This repository is devoted to configuration files, in yaml format, for experiments. These files specify which simulated worlds need to be used, what the objectives will be, what is the initial configuration of long-term memory (LTM) in each experiment, and more.
There is an example experiment configuration, called default_experiment.yaml.
For more information about the cognitive architecture design, you can visit the emdb_core repository or the PILLAR Robots official website.
These are the dependencies required to use this repository:
- ROS 2 Humble
To install this package, it's necessary to clone this repository in a ROS workspace and build it with colcon.
colcon build --symlink-install
This respository only includes the package in which the configuration of the experiments is stores. To get full functionality, it's required to add to the ROS workspace the packages that makes the architecture and the interface that connects the architecture with a real or a simulated environment. Therefore, to use the first version implemented by GII, these repositories need to be cloned into the workspace:
- emdb_core. Core of the cognitive architecture.
- emdb_cognitive_nodes_gii. Reference implementation for the main cognitive nodes.
- emdb_cognitive_processes_gii. Reference implementation for the main cognitive processes.
- emdb_discrete_event_simulator_gii. Implementation of a discrete event simulator used in many experiments.
- emdb_experiments_gii. Configuration files for experiments.
In these repositories is included an example experiment with the discrete event simulator in which the Policies, the Goal and the World Model are defined in the beginning, the objective being to create the corresponding PNodes and CNodes, which allow the Goal to be achieved effectively by the simulated robot.
The Goal, called ObjectInBoxStandalone, consists of introducing a cylinder into a box correctly. For that, the robot can use, in a World Model called GripperAndLowFriction, the following policies:
- Grasp object: use one of the two grippers to grasp an object
- Grasp object with two hands: use both arms to grasp an object between their ends
- Change hands: move object from one gripper to the other
- Sweep object: sweep an object to the central line of the table
- Ask nicely: ask experimenter, simulated in this case, to bring something to within reach
- Put object with robot: deposit an object to close to the robot base
- Put object in box: place an object in a receptacle
- Throw: throw an object to a position
The reward obtained could be 0.2, 0.3 or 0.6 if the robot with its action improves its situation to get the final goal. Finally, when the cylinder is introduced into the box, the reward obtained is 1.0. Thus, at the end of the experiment, seven PNodes and CNodes should be created, one per policy, except Put object with robot, which doesn't lead to any reward.
Several packages can be configured in these files, so the specific configuration is explained in the repositories mentioned in the installation section.

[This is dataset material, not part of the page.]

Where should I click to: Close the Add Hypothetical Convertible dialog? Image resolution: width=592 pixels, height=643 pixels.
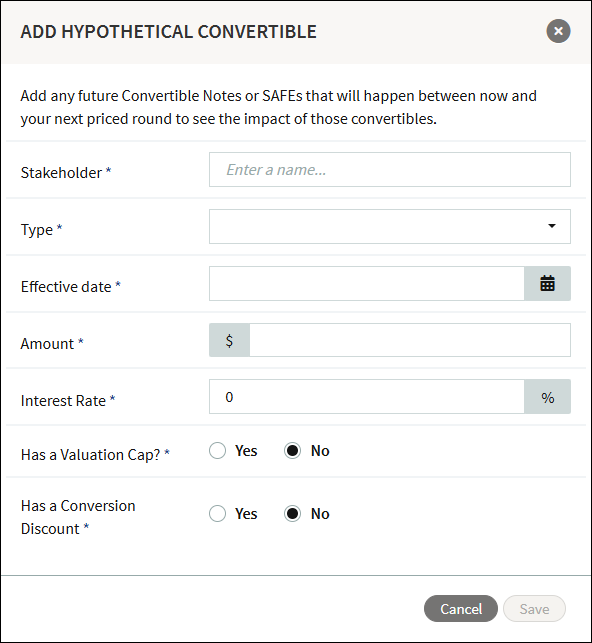coord(558,31)
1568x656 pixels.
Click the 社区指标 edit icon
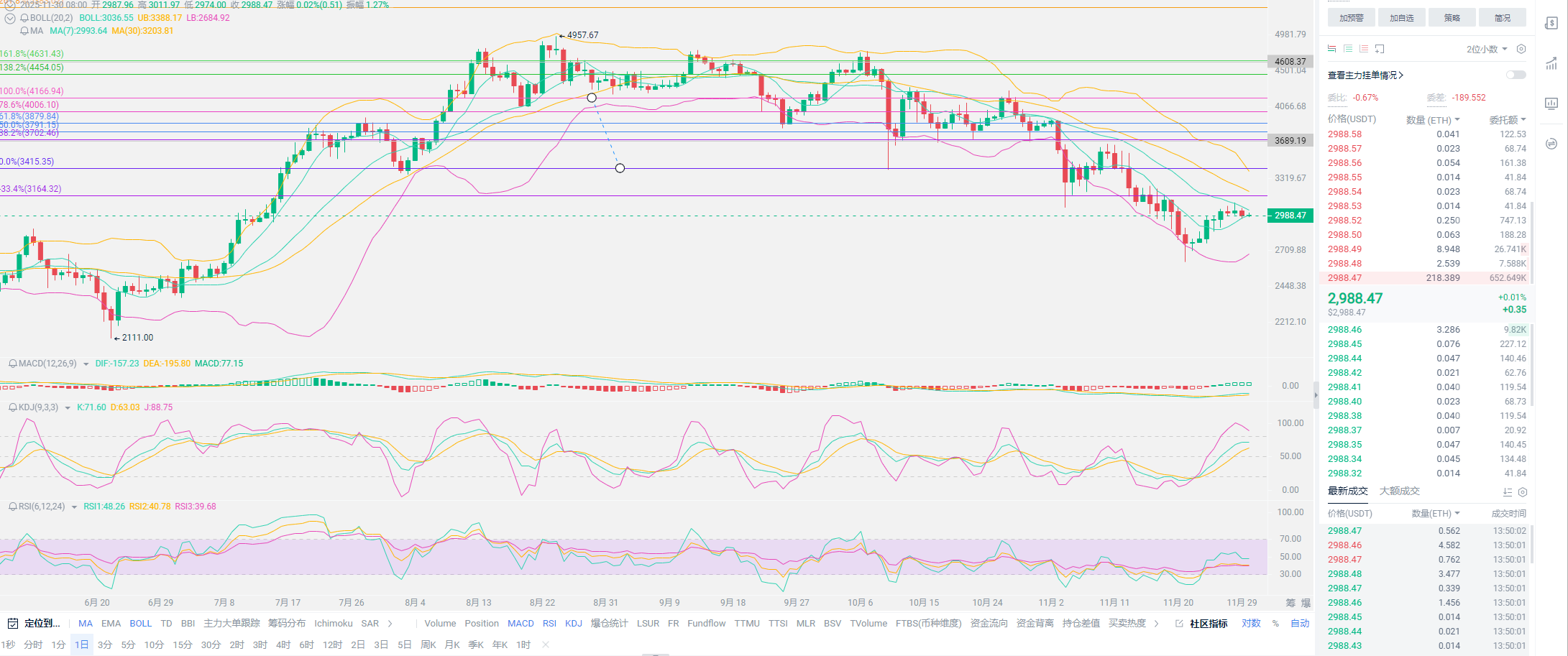pos(1179,624)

To execute the example experiment or another launch file, it's essential to source the ROS workspace:
source install/setup.bash
Afterwards, the experiment can be launched:
ros2 launch core example_launch.py
Once executed, it is possible to see the logs in the terminal, being able to follow the behavior of the experiment in real time.
Executing the example experiment, it will create two files by default: goodness.txt and pnodes_success.txt.
In the first one, it is possible to observe important information, such as the policy executed and the reward obtained per iteration. It is possible to observe the learning process by seeing this file in real time with the following command:
tail -f goodness.txt
Iteration | Goal | World | Reward | Policy | Sensorial changes | C-nodes |
---|---|---|---|---|---|---|
1416 | object_in_box_standalone | GRIPPER_AND_LOW_FRICTION | 0.3 | sweep_object | True | 7 |
1417 | object_in_box_standalone | GRIPPER_AND_LOW_FRICTION | 0.6 | grasp_with_two_hands | True | 7 |
1418 | object_in_box_standalone | GRIPPER_AND_LOW_FRICTION | 1.0 | put_object_in_box | True | 7 |
In the second file, it's possible to see the activation of the PNodes and if it was a point (True) or an anti-point (False).
When the execution is finished, it's possible to obtain statistics about reward and PNodes activations per 100 iterations by using the scripts available in the scripts directory of the core package (emdb_core/core/scripts):
python3 $ROS_WORKSPACE/src/emdb_core/core/scripts/generate_grouped_statistics -n 100 -f goodness.txt > goodness_grouped_statistics.csv
python3 $ROS_WORKSPACE/src/emdb_core/core/scripts/generate_grouped_success_statistics -n 100 -f pnodes_success.txt > pnodes_grouped_statistics.csv
To use these scripts it's necessary to have installed python-magic 0.4.27 dependency.
By plotting the data of these final files, it is possible to obtain a visual interpretation of the learning of the cognitive architecture.